WORK TASK »
The whole listing, exactly as given: write it out, leaving out each image.

EXERCISE INPUT »
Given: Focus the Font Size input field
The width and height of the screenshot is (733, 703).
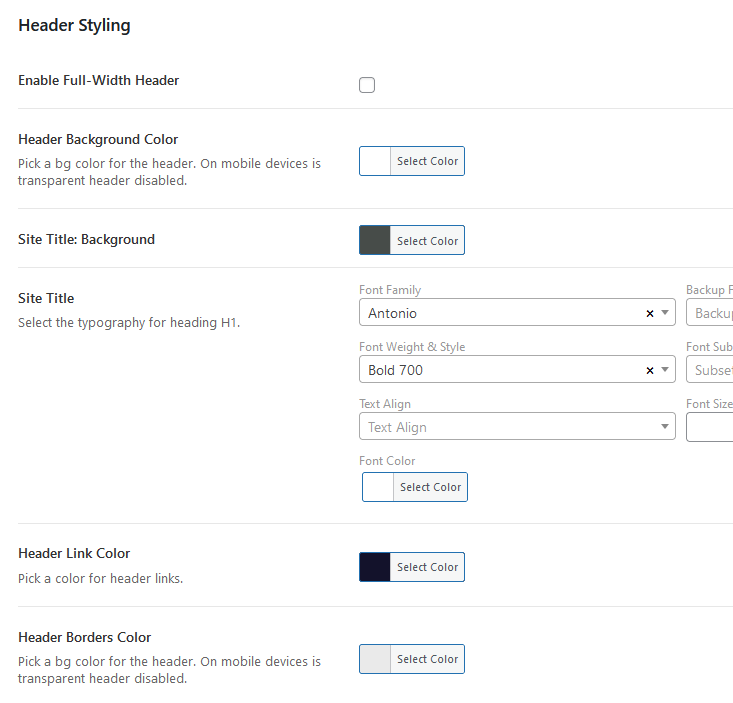Looking at the screenshot, I should tap(711, 427).
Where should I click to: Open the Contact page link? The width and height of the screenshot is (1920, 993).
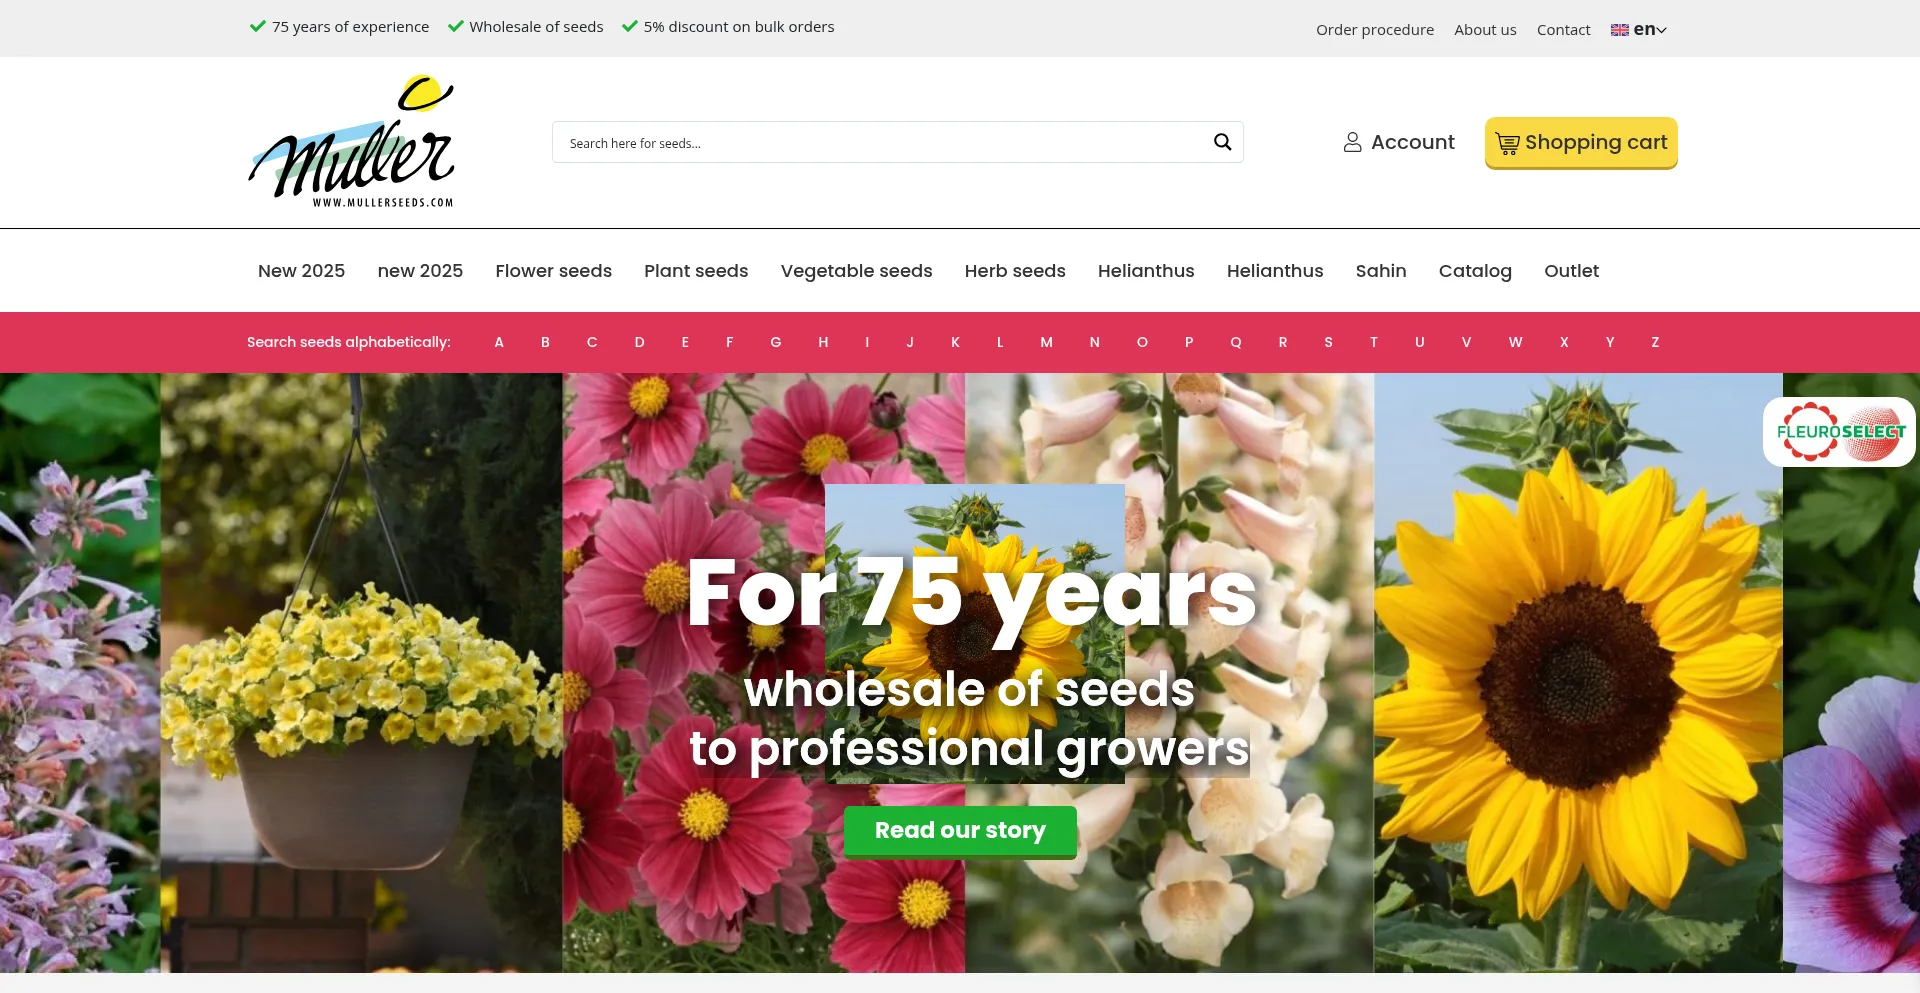pos(1563,30)

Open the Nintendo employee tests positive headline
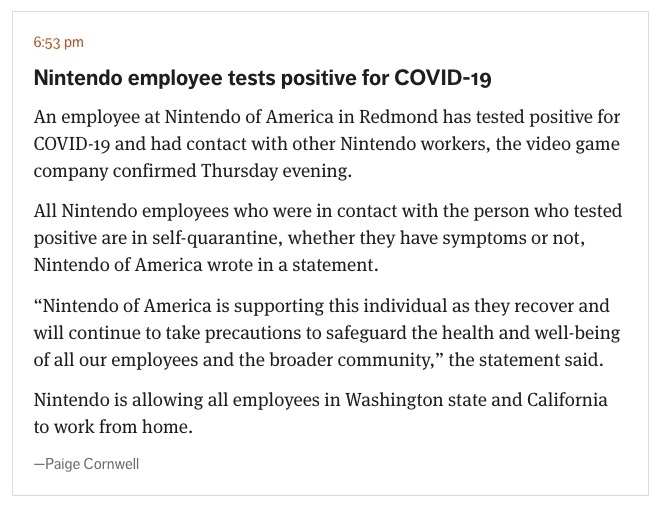[263, 78]
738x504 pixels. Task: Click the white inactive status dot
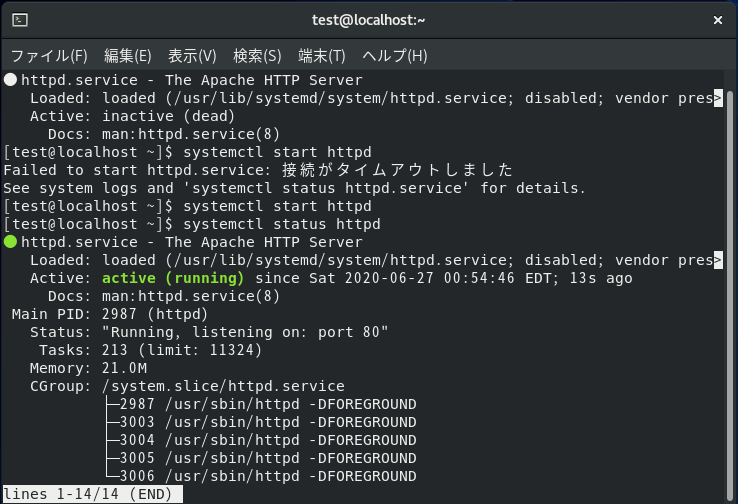10,80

TASK RESULT »
Given: Focus the Font Size input field
The width and height of the screenshot is (733, 703).
Looking at the screenshot, I should tap(711, 427).
Where should I click to: Open the Contact page link? The width and height of the screenshot is (1920, 993).
pos(1563,30)

Open the Nintendo employee tests positive headline
[263, 78]
738x504 pixels. Task: Click the white inactive status dot
10,80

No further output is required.